Section 7.2 is a take-down of meta-analysis, but his examples from the literature all seem to be rather poorly-done straw-men; surely we do them better nowadays?

p. 166-167: explanation vs. prediction, and laws vs. possibilities:

• The philosophy of science now recognizes that we can explain some things well without being able to predict them (e.g. earthquakes), and vice versa (e.g. child language acquisition). So empirical association isn’t an explanation on its own; but the methods of social science (especially NHST) do not yet reflect this shift.
• “science must be concerned with the discovery and explanation of possibilities as well as with the discovery of putative laws. If, for example, we learn that some children can recite a nursery rhyme backwards the cognitive processes required to perform the feat are worthy of investigation irrespective of the proportion of children who possess the ability.” For such studies, we may not need to focus on statistical inference about population averages as much as qualitative studies on one or two individuals, and that is still legitimate science.
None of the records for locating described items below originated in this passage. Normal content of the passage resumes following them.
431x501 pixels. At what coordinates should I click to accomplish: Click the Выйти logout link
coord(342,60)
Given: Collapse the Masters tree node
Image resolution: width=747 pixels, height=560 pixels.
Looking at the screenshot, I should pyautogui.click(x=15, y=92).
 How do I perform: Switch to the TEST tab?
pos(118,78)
All three inference schools have weaknesses when it comes to putting an interpretation on the results.
Neyman-Pearson tells you exactly what you can say, but it’s not what you care about; adding human judgement to make the results useful is inconsistent with the theory.
Bayes requires you to specify a prior, which bothers Frequentists; but frankly it’s not much worse than the subjectivity Frequentists already use when picking a class of models to start with. And if you do make your prior explicit, then the results are interpretable in the way scientists actually want.
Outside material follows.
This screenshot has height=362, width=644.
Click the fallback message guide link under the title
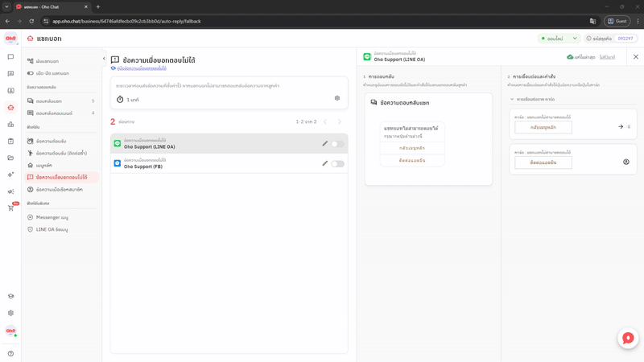point(139,69)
2 Responses to Statistical Inference, Michael Oakes; and “Likelihood inference”

1. Mike

Hi there,

I regularly use likelihood inference in my work, and it is my overall paradigm for inference. If you would like an excellent book on applied likelihood inference and statistical modeling, I would avoid Royall and Edwards, as they are more theoretical/philosophical. Owen is an excellent reference for a particular approach called “Empirical Likelihood” but there is MUCH more to the likelihood school than you will in Owen. I regularly use, and HIGHLY recommend you get a copy of Yudi Pawitan’s “In All Likelihood” — it covers essentiually the ENTIRE range of likelihood theory for applied statistics (and some interesting theoretical/philosophical issues as well). He also uses R extensively, so all his examples are real data and results, not fabricated for easy solutions.

Anyway, thought that I’d recommend that book to you if you are serious about using likelihood theory….the plus/minus two “support units” you cite from Oakes is NOT correct as intervals are formed based on a given normalized likelihood ratio value, not the support value. The theoretical basis for this will become clear if you read Pawitan’s book.

• Thank you, Mike. I’m glad to hear likelihood inference is still in active use & development. I will definitely track down a copy of Pawitan’s book. Thanks for the reference!
(Also, sorry for the delay in approving your comment — I’ve been traveling without regular web access.)